Tuesday, June 23, 2020

Rainforest Redux virtual seminar series with Dr. Ammie Kalan

On Wednesday, June 24th 2020, Chimp&See science moderator Dr. Ammie Kalan gives an online talk about Chimpanzee diversity across their range and her research within the PanAf (which Chimp&See is a part of) at the Max Planck Institute for Science of Human History (MPI-SHH) in their Pan-African Evolution Research Group Monthly Virtual Seminars.

You can listen online via zoom. You need to register (please be aware that it is a two-step registration process) via e-mail: pan-ev.seminars@shh.mpg.de.

It’s at 5 p.m. CEST

Here a link to the flyer: https://www.shh.mpg.de/1738610/rainforest-redux-2020.pdf

Update (2020/06/29)

If you missed this talk by Ammie Kalan, there is a second chance to listen to her on Tuesday, June 30th, also at 5 p.m. CEST, on youtube. There will be a livestreaming at the Primate Conversations Seminar Series: https://www.youtube.com/watch?v=4sGVAaXo0nw.

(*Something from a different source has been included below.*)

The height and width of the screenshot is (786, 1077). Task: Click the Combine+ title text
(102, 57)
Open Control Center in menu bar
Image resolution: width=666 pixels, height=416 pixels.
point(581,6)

No registration needed. Just tune in!

A Pan-African Perspective: Chimpanzee Behavioural Diversity across their Range

The Pan African Programme: the Cultured Chimpanzee ('PanAf') began in 2010 and has used a standardized protocol for collecting data on wild chimpanzees at more than 40 sites across equatorial Africa. All chimpanzee communities studied to date were unhabituated to researchers at the time of data collection therefore remote camera-trap devices were the primary method for recording behavioural observations. Using such an approach, the PanAf has identified new behavioural variants in wild chimpanzees and has recently described unprecedented cultural complexity in community-specific termite fishing techniques. By combining PanAf data with what we already know about chimpanzees, we also demonstrated that just as wild populations are declining, both behavioural and cultural diversity are similarly threatened across their range due to increasing anthropogenic disturbance. Combined, this research highlights the need for widespread conservation efforts to encompass a variety of wild populations if we are to ever know the true extent of chimpanzee cultural diversity.

The talk will be available later at the same URL in case you can't make it to the livestream.

Update (2020/07/04)

Thursday, June 18, 2020

Facebook AI/PanAf collaboration update - Densepose: AI for orienting humans (and chimps) in space

We're happy to announce the results from our first collaboration with facebook AI where they used the PanAf chimpanzee videos to test whether their Densepose algorithm could retrain itself to identify the planes of a new species. Originally Densepose was trained on human videos and can identify an individual's horizontal and vertical planes - so it can identify what is the front and the back, the left side and right side, and  the top and bottom of various body parts, which all move together to document how a person (or chimp) is moving.

In the example below you can see:
Top left panel - a still from the original video with 2 chimps
Top right panel - each of the body parts that can be detected by Densepose, head, hand, forearm, upper arm, torso, etc each coded in a different colour.
Lower left panel - the horizontal plane is coded for each body part. For example, the left side of the head is yellow, the right side is blue.
Lower right pane - the vertical plane is coded: the top of the head is yellow and the bottom is blue.

Put all together, the animal can be oriented in space!